Items listed in a dataset
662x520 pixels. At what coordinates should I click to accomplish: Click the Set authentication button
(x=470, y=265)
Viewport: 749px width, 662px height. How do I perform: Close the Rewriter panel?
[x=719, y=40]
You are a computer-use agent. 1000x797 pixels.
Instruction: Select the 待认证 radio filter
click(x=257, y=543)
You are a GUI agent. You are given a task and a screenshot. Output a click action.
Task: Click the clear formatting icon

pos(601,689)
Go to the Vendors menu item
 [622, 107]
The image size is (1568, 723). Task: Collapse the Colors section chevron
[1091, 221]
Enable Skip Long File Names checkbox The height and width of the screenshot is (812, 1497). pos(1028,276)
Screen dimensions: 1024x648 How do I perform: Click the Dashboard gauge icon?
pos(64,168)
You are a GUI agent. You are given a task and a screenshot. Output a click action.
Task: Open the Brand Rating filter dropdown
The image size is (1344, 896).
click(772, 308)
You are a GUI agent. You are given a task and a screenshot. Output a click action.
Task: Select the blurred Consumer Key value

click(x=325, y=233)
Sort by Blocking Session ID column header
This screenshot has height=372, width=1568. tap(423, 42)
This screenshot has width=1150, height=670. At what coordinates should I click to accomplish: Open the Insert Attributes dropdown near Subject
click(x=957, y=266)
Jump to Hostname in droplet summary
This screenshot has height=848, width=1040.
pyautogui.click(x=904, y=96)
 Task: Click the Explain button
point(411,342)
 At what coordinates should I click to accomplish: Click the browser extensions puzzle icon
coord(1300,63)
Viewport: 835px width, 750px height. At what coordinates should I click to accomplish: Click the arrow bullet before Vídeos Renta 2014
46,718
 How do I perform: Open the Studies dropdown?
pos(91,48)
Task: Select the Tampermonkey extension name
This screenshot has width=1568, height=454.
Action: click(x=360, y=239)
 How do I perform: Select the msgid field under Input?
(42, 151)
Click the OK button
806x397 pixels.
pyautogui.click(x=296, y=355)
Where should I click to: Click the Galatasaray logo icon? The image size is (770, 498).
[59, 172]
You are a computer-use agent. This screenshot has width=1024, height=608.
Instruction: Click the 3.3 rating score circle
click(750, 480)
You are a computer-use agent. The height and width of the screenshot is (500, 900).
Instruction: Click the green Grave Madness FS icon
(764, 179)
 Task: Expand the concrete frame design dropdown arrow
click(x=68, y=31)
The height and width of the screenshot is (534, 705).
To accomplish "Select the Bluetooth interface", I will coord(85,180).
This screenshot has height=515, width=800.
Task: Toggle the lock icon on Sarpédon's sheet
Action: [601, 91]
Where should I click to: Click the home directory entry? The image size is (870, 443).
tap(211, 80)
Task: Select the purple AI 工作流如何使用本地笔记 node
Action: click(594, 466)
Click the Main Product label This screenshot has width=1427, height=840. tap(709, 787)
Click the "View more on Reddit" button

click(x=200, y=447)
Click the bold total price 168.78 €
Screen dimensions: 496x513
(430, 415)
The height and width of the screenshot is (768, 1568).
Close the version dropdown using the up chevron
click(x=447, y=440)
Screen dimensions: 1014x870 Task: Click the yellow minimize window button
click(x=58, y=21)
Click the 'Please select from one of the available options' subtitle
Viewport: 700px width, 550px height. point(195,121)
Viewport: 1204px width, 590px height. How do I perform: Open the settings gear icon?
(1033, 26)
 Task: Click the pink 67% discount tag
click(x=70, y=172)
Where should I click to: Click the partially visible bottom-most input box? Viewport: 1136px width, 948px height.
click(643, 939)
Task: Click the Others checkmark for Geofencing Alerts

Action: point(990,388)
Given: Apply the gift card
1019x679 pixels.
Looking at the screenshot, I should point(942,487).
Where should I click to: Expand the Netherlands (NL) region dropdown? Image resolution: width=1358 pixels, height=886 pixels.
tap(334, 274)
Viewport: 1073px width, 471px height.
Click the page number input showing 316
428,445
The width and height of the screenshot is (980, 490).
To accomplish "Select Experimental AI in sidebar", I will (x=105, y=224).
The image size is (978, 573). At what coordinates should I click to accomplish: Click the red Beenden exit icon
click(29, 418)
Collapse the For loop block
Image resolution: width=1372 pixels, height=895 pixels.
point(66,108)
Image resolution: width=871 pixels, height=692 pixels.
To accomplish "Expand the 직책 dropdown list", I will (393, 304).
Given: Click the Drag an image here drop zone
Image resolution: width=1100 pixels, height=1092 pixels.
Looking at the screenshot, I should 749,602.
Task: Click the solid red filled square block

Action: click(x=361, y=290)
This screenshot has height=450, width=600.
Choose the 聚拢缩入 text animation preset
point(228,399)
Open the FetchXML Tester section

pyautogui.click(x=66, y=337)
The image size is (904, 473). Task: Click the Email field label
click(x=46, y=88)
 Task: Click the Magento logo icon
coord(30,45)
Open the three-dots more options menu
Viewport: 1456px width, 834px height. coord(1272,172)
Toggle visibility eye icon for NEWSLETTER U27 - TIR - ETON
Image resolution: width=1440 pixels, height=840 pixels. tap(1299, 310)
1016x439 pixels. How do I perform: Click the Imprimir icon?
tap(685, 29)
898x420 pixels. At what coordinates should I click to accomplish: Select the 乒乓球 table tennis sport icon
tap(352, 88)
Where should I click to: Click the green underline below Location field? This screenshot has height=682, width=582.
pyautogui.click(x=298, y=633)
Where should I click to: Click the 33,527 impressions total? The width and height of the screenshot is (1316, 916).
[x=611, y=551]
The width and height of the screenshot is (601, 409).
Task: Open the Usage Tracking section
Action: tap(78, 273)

## WHAT THE TASK REQUIRES
Quote the data above verbatim from its first line to the line that includes "You are a computer-use agent. 1000x797", with both boundary lines retained.

## EXERCISE RESULT
662x520 pixels. At what coordinates should I click to accomplish: Click the Set authentication button
(x=470, y=265)
Viewport: 749px width, 662px height. How do I perform: Close the Rewriter panel?
[x=719, y=40]
You are a computer-use agent. 1000x797 pixels.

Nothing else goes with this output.